● **Assignment**:
Looking at the data, count the lines where the word "pixel" occurs and answer with only the number.

** Material to process follows **

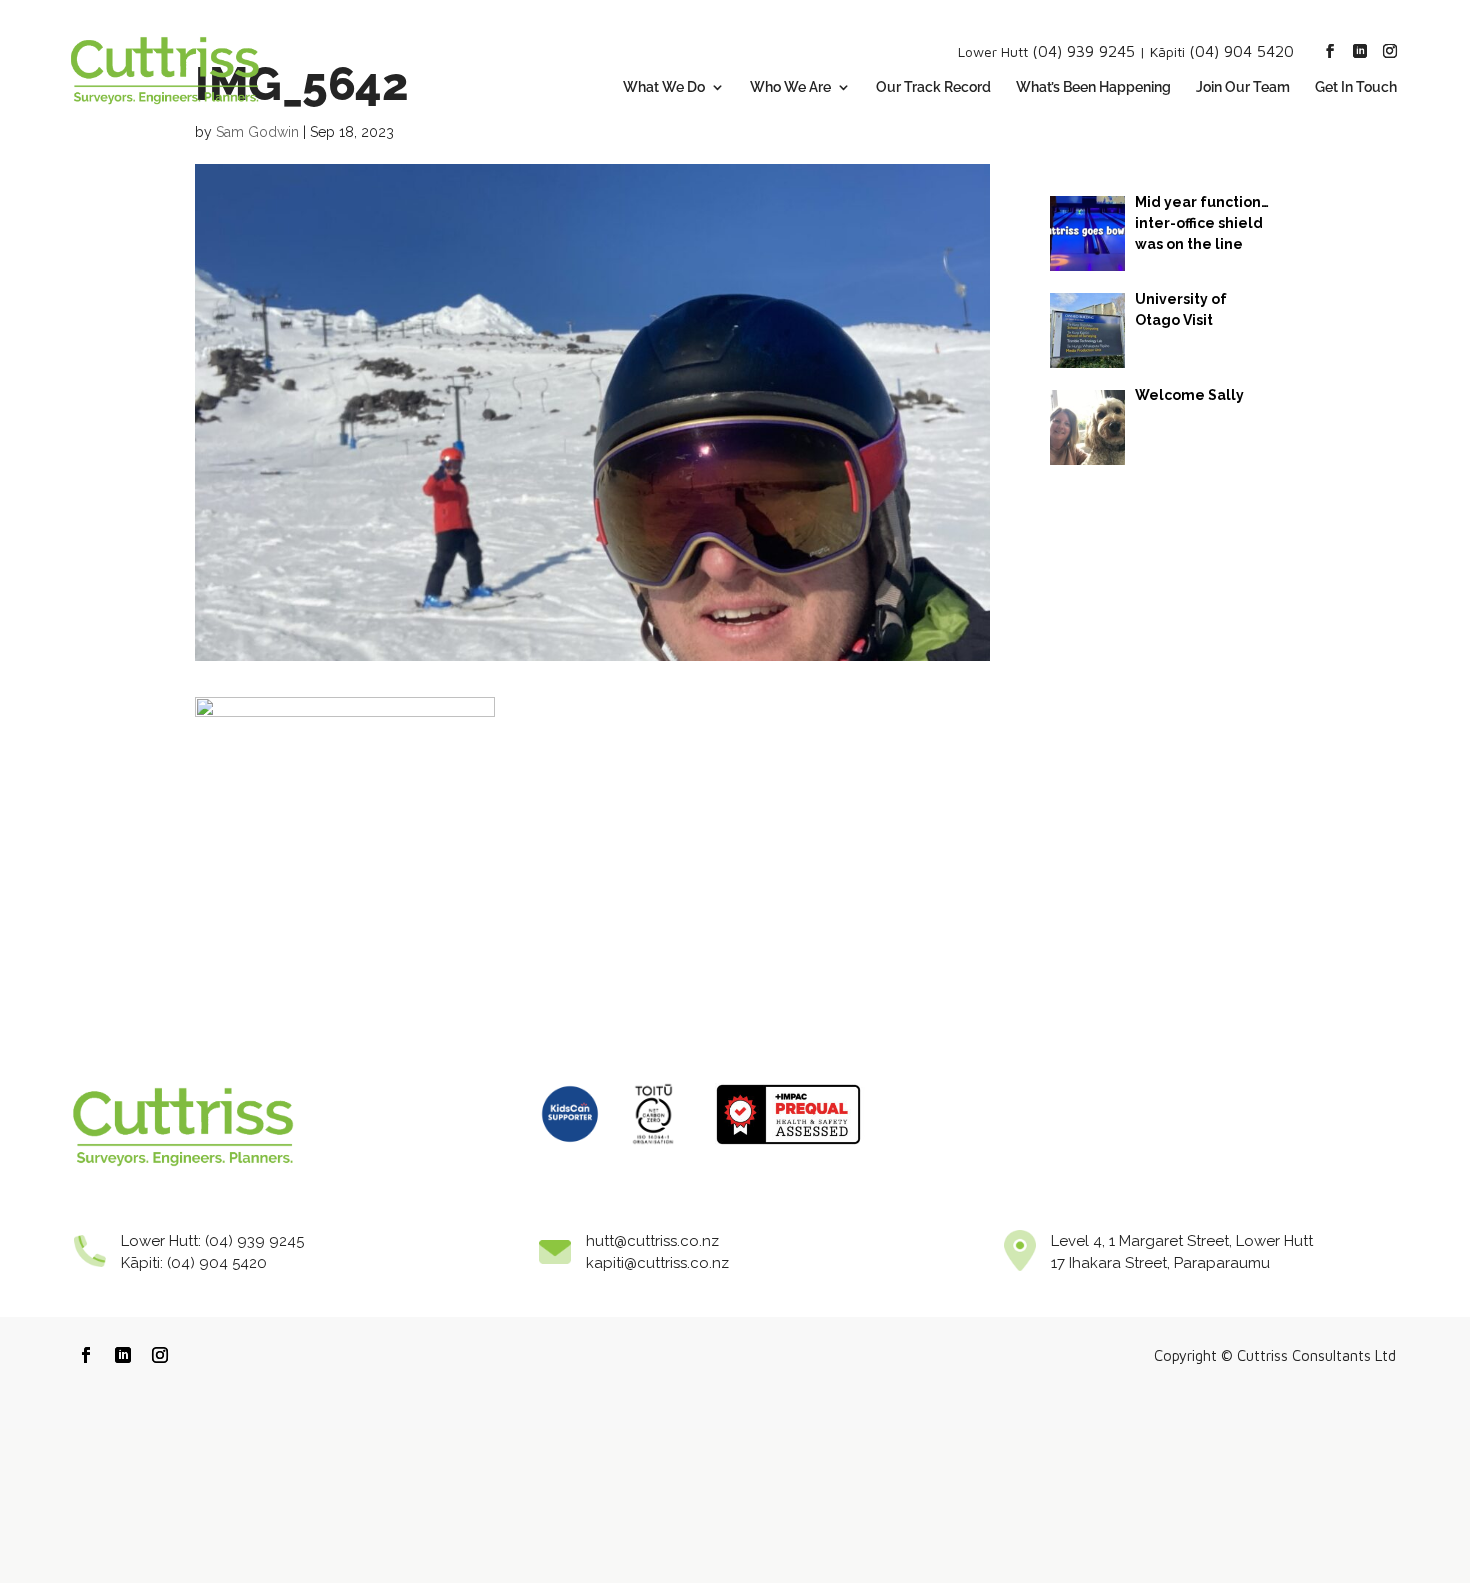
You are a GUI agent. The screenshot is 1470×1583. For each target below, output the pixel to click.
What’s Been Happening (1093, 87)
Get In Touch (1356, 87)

** End of Material to process **
** Material to process follows **

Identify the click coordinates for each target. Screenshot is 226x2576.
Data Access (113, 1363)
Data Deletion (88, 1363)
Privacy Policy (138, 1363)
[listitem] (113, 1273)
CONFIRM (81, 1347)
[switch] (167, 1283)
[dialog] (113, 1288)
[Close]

** End of Material to process **
** Material to process follows **

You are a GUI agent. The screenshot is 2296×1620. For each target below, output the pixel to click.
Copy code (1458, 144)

** End of Material to process **

● **Answer section**:
2